If by "the Angular of orchestration systems" (I'm going to assume Angular 1 because Angular 2 gives me headaches still) you mean that it's really easy to do what should be easy, and feasible to accomplish really complex things, then I would agree. But I don't think that's what you meant.

As far as security, that's now purely a property of the way you deploy it. Secrets can be encrypted (feature in alpha), RBAC is fully supported, TSL client certs are preferred for AuthN, and HTTPS is supported across the API endpoints. I'm not sure what more you could ask for on the security side.

I don't know that Google says they're using K8s internally, either. It's always been sold by Google as a ground-up rewrite of what the authors wish Borg would have been. Not only that, but it's supported (developed) by dozens of small companies, as well as Google, Red Hat, and an increasing number of large companies interested in its growth.

Finally, it's governed by the Linux Foundation. If there's another org that can help scale and properly govern one of the most popular modern OSS projects, I'm drawing a blank.

Well for one Swarm was released a year ago and Kubernetes went 1.0 two years ago, so there has just been more time for people to get familiar with k8s. I myself dug into kube before Swarm arrived and have put off getting into Swarm because constant framework hopping kind of defeats the purpose of getting familiar with a new framework in the first place.

While I agree to some extent re complexity, I'd be interested as to what you're referring to when you say kubernetes is insecure.

Framework hopping? With your knowledge in k8s you should be able to learn Docker Swarm and getting a swarm deployed in less than 60 minutes.

Sure, I could definitely get a swarm set up quickly and run something trivial on it, but then I'll be back to the docs for secrets, stateful containers, volume mounts, cert management, instrumentation, health checks, load balancing etc.

My point about 'framework hopping' was that I try to get some value out of the time spent digging into a new tool/library/framework, rather than trying to use something new for each new project. Knowing the pitfalls, useful configs, edge cases, best plugins and so forth goes a long way towards being able to focus on what you're actually building. I'm not against early adoption and I am always learning new tools, but I do try to leverage the ones I have deep knowledge of.

> I'll be back to the docs for secrets, stateful containers, volume mounts, cert management, instrumentation, health checks, load balancing etc.

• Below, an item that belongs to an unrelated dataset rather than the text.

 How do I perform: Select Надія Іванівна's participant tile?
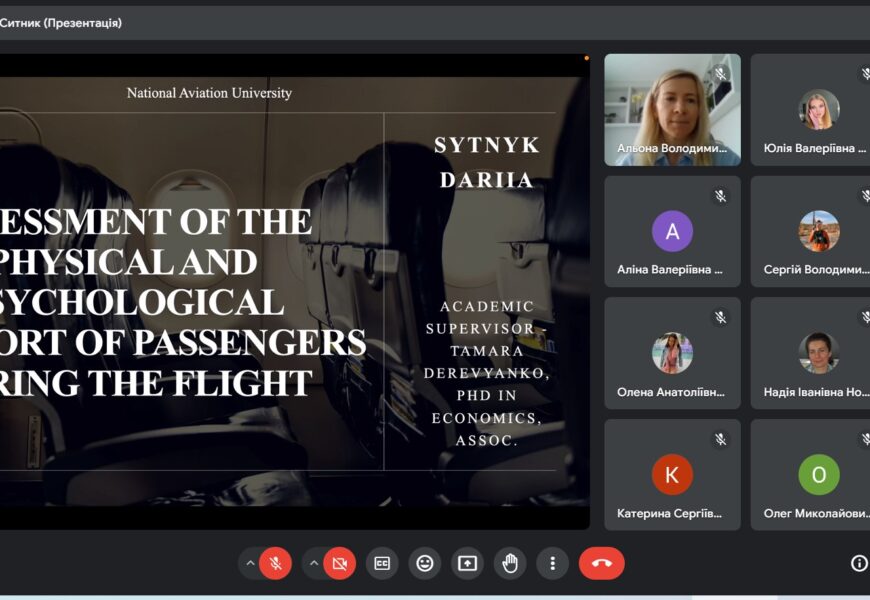812,353
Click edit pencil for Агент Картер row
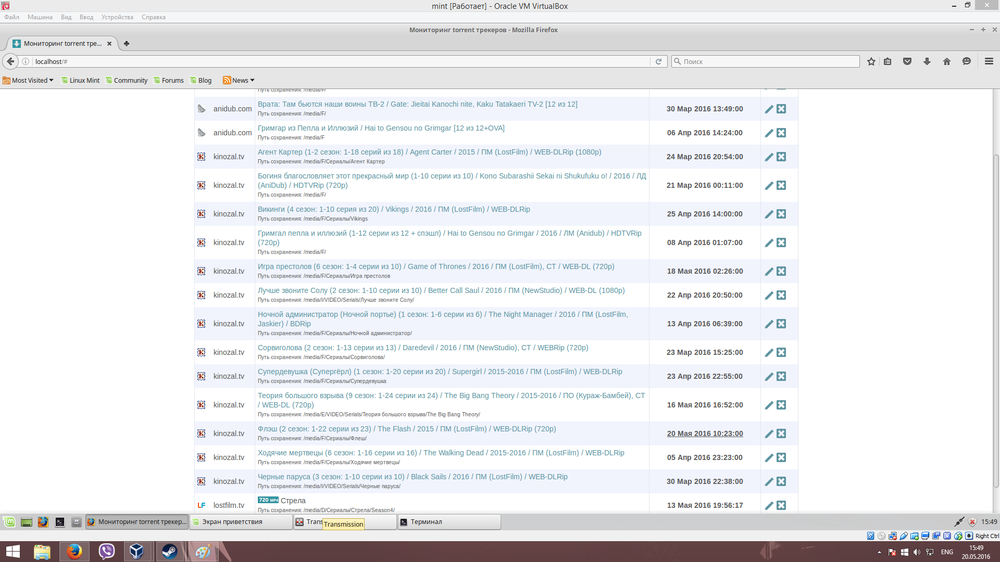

Almost all of your points are on one page in the doc (just google 'docker-compose file') which is read and used in 5 minutes. Btw, load balancing is the default, no real config required (still you can but the defaults are sensible). Anyway, you are usually 5x to 10x faster than with setting up an k8s cluster. This should be a good enough reason to give it a try and to make your own picture of Swarm.

It is up to you but I think you have a wrong picture of Swarm. Something huge, conplicated and intimidating like k8s. Something you should spend your weekend and the week after to learn. This is wrong.

Just see is as another CLI tool which you can grasp in the next hour (instead of surfing the web).

Borg has so many knobs that Kubernetes still lacks (or always will, by design), but there are already unspecified Google projects running on Kubernetes.

So well framed! Docker Swarm is just great. Easy, batteries included (load balancer, secrets, etc.) and still people worhship Kubernetes.